-- COMPLETE THE FOLLOWING --
a: From the Primrose and Wolf Lake excerpt below, list each ownership percentage and each capacity figure, with what it refers to.
b: Using the Primrose and Wolf Lake excerpt below, mark each statement yes or no and support each answer with the deciding words quoted from the excerpt: (i) The processing plant's capacity grew to 119,500 bbl/d in 2007. (ii) The Company wholly owns the co-generation facility. (iii) Both recovery processes use steam to heat the oil deposits.

-- SELECTED EXCERPT --

Production from the 100% owned Primrose and Wolf Lake Fields located near
Bonnyville, Alberta involves processes that utilize steam to increase the
recovery of the heavy (10(0)-11(0) API) crude oil. The two processes employed by
the Company are cyclic steam stimulation and Steam Assisted Gravity Drainage
("SAGD"). Both recovery processes inject steam to heat the heavy crude oil
deposits, reducing the oil viscosity and thereby improving its flow
characteristics. There is also an infrastructure of gathering systems, a
processing plant with a capacity of 80,000 bbl/d of crude oil which expanded to
119,500 bbl/d in 2007. The Company also holds a 50% interest in a co-generation
facility capable of producing 84 megawatts of electricity for the Company's use
and sale into the Alberta power grid at pool prices. Since acquiring the assets
from BP Amoco in 1999, the Company has successfully converted the field from
low-pressure steaming to high-pressure steaming. This conversion resulted in a
significant improvement in well productivity and in ultimate oil recovery.

-- COLLECTED MATERIAL --
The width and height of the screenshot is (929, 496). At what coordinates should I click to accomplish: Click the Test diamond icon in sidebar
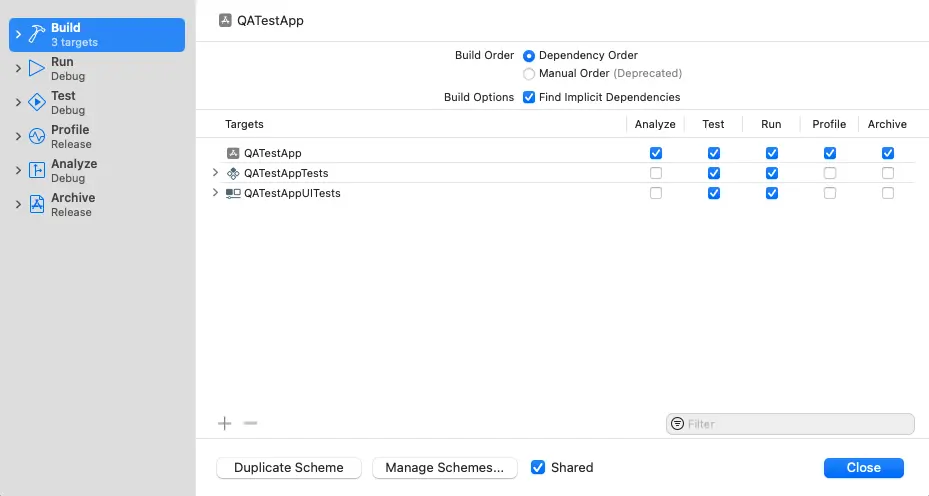coord(36,102)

-- WORKED SOLUTIONS --
a:
- 100%: the Company's ownership of the Primrose and Wolf Lake Fields
- 80,000 bbl/d: the original crude oil capacity of the processing plant
- 119,500 bbl/d: the processing plant's capacity after its 2007 expansion
- 50%: the Company's interest in the co-generation facility
- 84 megawatts: the electricity the co-generation facility can produce

b:
(i) Yes: "expanded to 119,500 bbl/d in 2007"
(ii) No: "The Company also holds a 50% interest in a co-generation facility"
(iii) Yes: "Both recovery processes inject steam to heat the heavy crude oil deposits"